目的研究孕期尼古丁暴露对子代小鼠牙釉质形成的影响及其可能的表观遗传学机制。方法通过随机数字表法将10只C57BL/6孕鼠分为对照组(皮下注射生理盐水)及孕期尼古丁暴露(prenatal nicotine exposure, PNE)组(皮下注射尼古丁溶液), 每组5只, 孕鼠生产后分别收集出生后0 d(postnatal day 0, P0;P14、P25含义依此类推)、P14、P25新生小鼠, 根据母代分组分为子代对照组及子代PNE组, 并记录P0、P25子代小鼠体质量。采用显微CT(micro-CT)扫描分析、扫描电镜和维氏显微硬度检测对子代小鼠牙槽骨和下颌切牙进行硬组织相关参数分析。提取P25子代小鼠下颌骨组织及第3代牙上皮干细胞(dental epithelial stem cell, DESC)中的总RNA, 通过实时荧光定量PCR检测成骨向及成釉向分化相关基因、增殖相关标志物和干细胞标志物的表达水平。采用石蜡切片免疫组织化学染色观察增殖细胞核抗原(proliferating cell nuclear antigen, Pcna)、釉原蛋白(amelogenin, Amelx)、甲基转移酶ZESTE增强子同源物2(enhancer of zeste homolog 2, Ezh2)、组蛋白H3第27位赖氨酸的三甲基化修饰(histone H3 trimethylated at lysine 27, H3K27me3)阳性染色分布及水平。
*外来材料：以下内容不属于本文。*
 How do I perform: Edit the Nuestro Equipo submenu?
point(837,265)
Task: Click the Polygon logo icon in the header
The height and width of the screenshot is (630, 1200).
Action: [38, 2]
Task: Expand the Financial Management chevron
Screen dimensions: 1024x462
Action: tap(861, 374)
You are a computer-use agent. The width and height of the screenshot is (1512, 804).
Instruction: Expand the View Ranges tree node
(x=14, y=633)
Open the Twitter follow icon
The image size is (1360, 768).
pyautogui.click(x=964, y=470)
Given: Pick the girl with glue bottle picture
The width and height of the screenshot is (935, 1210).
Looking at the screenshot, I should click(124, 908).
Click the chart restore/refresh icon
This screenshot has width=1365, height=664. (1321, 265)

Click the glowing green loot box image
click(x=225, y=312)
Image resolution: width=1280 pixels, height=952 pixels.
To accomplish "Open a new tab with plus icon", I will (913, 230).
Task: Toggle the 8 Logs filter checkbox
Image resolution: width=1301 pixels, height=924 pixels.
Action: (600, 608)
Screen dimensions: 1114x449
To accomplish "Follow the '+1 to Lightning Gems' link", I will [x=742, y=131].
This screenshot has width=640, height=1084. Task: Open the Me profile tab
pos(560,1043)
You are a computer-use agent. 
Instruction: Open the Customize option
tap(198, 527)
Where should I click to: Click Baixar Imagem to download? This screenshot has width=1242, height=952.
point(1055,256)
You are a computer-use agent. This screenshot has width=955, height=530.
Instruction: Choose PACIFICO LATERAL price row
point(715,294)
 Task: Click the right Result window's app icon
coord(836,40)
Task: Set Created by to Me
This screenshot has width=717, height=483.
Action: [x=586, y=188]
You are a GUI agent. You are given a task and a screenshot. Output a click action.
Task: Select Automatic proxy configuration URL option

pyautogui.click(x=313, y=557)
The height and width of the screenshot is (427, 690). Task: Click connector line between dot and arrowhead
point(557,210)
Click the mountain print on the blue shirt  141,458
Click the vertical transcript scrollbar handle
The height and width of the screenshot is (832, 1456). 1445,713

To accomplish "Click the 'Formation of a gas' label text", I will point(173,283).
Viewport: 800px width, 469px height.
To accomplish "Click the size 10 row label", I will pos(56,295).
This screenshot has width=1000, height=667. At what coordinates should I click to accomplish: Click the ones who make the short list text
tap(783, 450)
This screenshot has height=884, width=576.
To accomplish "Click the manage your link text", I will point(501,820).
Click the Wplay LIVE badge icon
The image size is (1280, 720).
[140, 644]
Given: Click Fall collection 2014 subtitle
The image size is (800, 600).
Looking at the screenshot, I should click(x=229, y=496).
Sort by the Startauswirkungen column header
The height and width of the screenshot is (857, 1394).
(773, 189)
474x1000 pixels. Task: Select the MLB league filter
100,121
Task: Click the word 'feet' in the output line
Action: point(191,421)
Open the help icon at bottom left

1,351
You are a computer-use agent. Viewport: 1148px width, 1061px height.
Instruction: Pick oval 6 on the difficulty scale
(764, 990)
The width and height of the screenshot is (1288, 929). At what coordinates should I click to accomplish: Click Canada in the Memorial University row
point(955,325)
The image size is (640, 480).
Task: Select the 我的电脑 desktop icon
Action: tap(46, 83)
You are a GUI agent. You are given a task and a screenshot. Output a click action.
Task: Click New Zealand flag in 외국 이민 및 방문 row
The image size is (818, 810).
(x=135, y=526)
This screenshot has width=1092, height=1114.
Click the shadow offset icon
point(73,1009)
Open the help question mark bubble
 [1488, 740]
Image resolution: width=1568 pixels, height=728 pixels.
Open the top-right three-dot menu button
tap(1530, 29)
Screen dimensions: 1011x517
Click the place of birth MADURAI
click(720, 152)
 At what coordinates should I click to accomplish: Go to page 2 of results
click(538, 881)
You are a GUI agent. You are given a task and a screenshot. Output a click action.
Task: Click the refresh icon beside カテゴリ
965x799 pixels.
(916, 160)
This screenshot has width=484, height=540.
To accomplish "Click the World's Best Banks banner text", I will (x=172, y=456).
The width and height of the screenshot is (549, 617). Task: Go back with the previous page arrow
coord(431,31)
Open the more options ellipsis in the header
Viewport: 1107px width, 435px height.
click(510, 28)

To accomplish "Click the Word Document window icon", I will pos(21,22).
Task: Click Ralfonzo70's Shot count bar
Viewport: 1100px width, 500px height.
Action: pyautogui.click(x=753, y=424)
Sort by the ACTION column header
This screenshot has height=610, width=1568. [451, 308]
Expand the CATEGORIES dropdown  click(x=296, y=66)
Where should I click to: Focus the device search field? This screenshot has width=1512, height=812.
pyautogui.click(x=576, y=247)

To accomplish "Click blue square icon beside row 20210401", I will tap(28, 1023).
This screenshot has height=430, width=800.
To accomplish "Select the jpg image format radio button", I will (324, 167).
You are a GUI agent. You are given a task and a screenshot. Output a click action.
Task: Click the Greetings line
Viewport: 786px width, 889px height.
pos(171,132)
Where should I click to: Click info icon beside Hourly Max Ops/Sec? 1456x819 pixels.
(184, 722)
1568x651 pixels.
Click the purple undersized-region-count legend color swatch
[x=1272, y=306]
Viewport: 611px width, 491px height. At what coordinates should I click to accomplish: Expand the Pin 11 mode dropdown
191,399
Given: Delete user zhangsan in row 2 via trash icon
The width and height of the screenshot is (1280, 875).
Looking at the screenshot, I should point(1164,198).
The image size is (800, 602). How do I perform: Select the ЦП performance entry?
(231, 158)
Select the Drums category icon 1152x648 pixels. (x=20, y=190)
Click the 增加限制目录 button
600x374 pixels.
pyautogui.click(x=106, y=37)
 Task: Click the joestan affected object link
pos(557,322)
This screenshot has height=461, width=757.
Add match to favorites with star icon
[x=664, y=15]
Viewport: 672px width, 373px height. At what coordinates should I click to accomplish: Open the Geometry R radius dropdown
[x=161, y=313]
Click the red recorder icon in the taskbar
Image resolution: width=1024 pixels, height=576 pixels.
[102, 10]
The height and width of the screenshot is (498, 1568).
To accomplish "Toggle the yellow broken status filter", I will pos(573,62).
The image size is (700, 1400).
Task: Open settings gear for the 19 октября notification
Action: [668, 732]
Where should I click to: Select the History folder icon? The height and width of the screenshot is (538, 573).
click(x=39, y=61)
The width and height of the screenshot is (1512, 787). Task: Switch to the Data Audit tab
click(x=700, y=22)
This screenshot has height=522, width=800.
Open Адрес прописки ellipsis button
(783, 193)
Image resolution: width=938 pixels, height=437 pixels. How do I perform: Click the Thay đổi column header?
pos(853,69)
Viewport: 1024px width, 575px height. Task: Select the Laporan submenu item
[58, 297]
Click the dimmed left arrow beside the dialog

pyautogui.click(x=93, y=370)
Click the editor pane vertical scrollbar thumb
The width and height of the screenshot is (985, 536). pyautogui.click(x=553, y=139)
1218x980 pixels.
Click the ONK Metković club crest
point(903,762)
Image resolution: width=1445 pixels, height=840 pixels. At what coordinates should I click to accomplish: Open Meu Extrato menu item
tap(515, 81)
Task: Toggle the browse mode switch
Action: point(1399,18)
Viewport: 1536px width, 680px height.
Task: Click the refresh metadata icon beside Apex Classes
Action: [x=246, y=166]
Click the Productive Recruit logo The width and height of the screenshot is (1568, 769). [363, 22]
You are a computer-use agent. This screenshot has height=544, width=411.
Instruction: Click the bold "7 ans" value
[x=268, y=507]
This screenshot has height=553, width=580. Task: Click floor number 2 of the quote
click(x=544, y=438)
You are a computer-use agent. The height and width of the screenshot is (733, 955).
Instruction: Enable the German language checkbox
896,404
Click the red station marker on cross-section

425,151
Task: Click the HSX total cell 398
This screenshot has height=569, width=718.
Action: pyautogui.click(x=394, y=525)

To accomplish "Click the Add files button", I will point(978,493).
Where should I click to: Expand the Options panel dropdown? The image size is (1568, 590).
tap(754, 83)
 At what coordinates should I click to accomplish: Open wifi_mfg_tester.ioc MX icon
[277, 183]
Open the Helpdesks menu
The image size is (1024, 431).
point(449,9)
使用细胞增殖(cell counting kit-8, CCK-8)试剂盒对外源性添加不同浓度(0.01、0.1、1 mmol/L)尼古丁以及Ezh2抑制剂GSK126的DESC进行细胞活力检测。结果 PNE组孕鼠较对照组更容易出现不良妊娠结局, P0时子代PNE组小鼠体质量[(0.99±0.02)g]显著低于子代对照组[(1.20±0.04)g](P<0.001);P25时, 子代PNE组小鼠体质量[(9.65±1.32)g]显著低于子代对照组[(15.26±1.70)g](P<0.001), 死产率[(46.40±9.30)%]显著高于对照组(0)(P<0.001)。P14和P25时, 子代PNE组小鼠下颌切牙釉质矿化沉积点与第一磨牙近中面的距离数值[分别为(-1 349±45)、(-506±380)μm]均较子代对照组[分别为(-1 192±147)、(504±198)μm]显著减小(P<0.05, P<0.001), 提示矿化沉积点延迟。子代PNE组小鼠切牙釉柱及釉柱间质较对照组排列松散无序, 显微硬度[(245.7±18.4)MPa]较子代对照组[(371.9±28.7)MPa]显著降低(P<0.001)。HE染色显示子代PNE组小鼠前成釉细胞(pre-ameloblast, Pre-Am)区域排列较对照组紊乱, 矿化沉积点推迟, 暂时性扩增细胞(transit-amplifying cell, TA)及Pre-Am区域延长。免疫组织化学染色显示, 子代PNE组小鼠唇侧颈环(labial cervical loop, LaCL)整体Pcna表达较子代对照组显著增多(P<0.05), H3K27me3较对照组显著富集(P<0.01), 对应区域可见Ezh2表达显著增加(P<0.01), 同时成釉细胞胞质中Amelx阳性信号减弱。体外实验添加1 mmol/L 尼古丁能显著上调子代PNE组DESC的Pcna基因表达水平(P<0.01), 同时显著下调DESC标志物B淋巴瘤Mo-MLV插入蛋白1、富亮氨酸重复序列免疫球蛋白样结构域1和成釉细胞向分化的相关基因Amelx等的基因表达水平(P<0.05, P<0.05, P<0.01)。此外, 与0 h时相比, 干预24 h后1 mmol/L尼古丁可显著增强DESC的增殖活性(P<0.001), 添加10 μmol/L Ezh2抑制剂GSK126可挽救1 mmol/L尼古丁对DESC带来的增殖促进作用。结论孕期尼古丁暴露可能导致成釉向谱系定向分化过程延迟, 致子代小鼠DESC增殖及分化异常, 并且影响H3K27me3表观遗传修饰水平, 造成子代牙釉质发育障碍, 提示孕期尼古丁暴露是牙发育的危险环境因素。